- [Given task]: In the records below, take the lines from the line with "You are a computer-use" through the end of the records. Write them as a JSON list of strings, one string per line, with blank lines and pictures left out.

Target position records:
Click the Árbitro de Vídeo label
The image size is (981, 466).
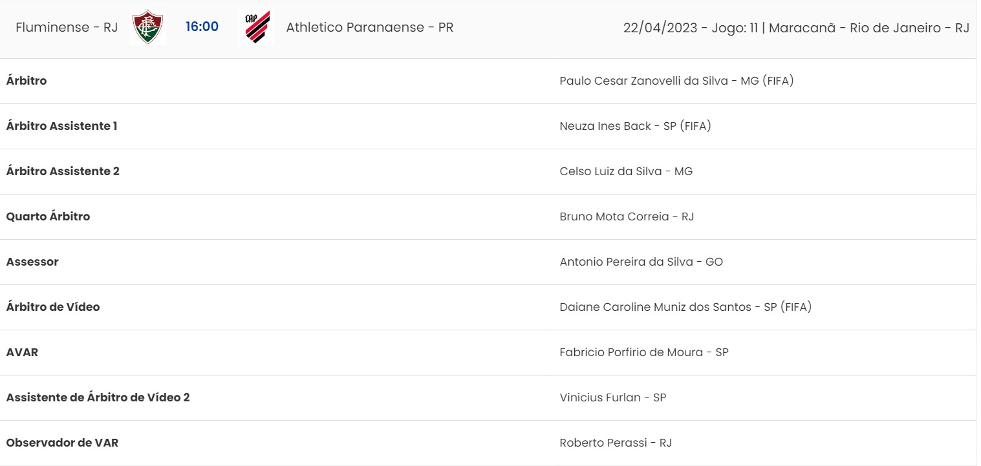tap(53, 307)
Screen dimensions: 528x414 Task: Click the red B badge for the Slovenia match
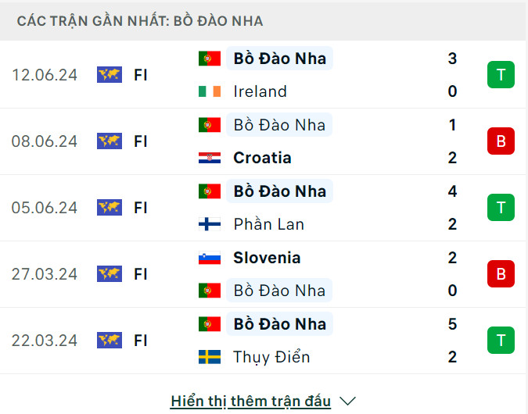(x=500, y=274)
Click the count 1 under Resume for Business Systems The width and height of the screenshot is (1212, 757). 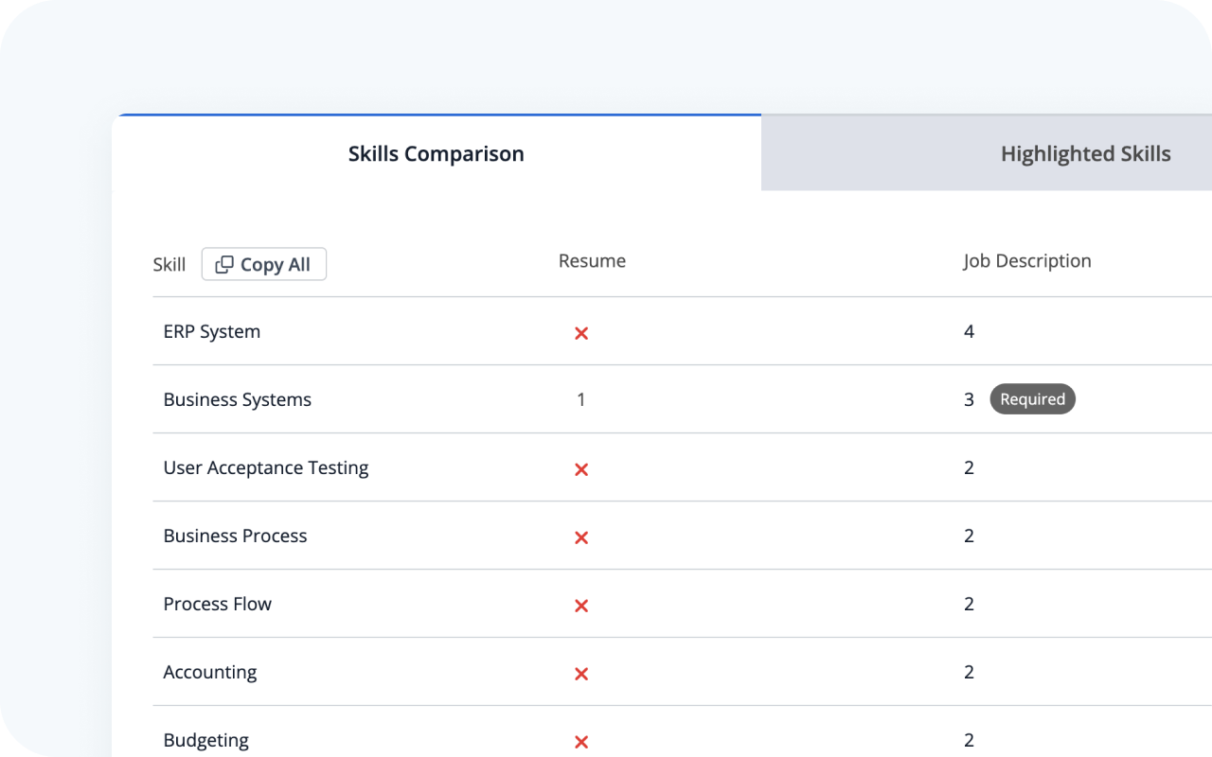(x=580, y=398)
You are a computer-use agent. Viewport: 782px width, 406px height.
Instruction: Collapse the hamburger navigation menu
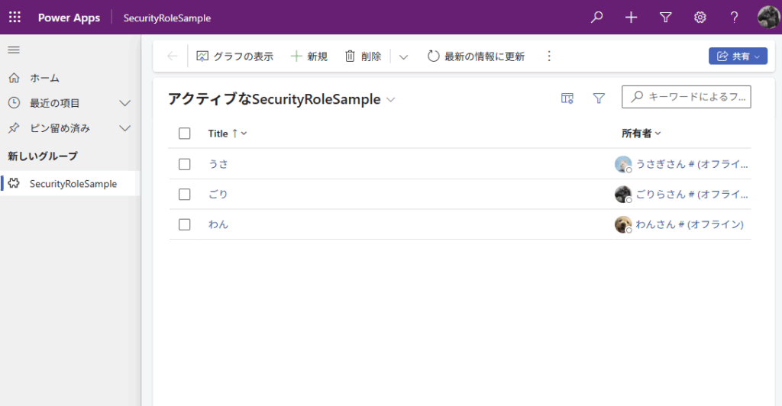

- [Response to the exercise]:
[
  "You are a computer-use agent. Viewport: 782px width, 406px height.",
  "Instruction: Collapse the hamburger navigation menu"
]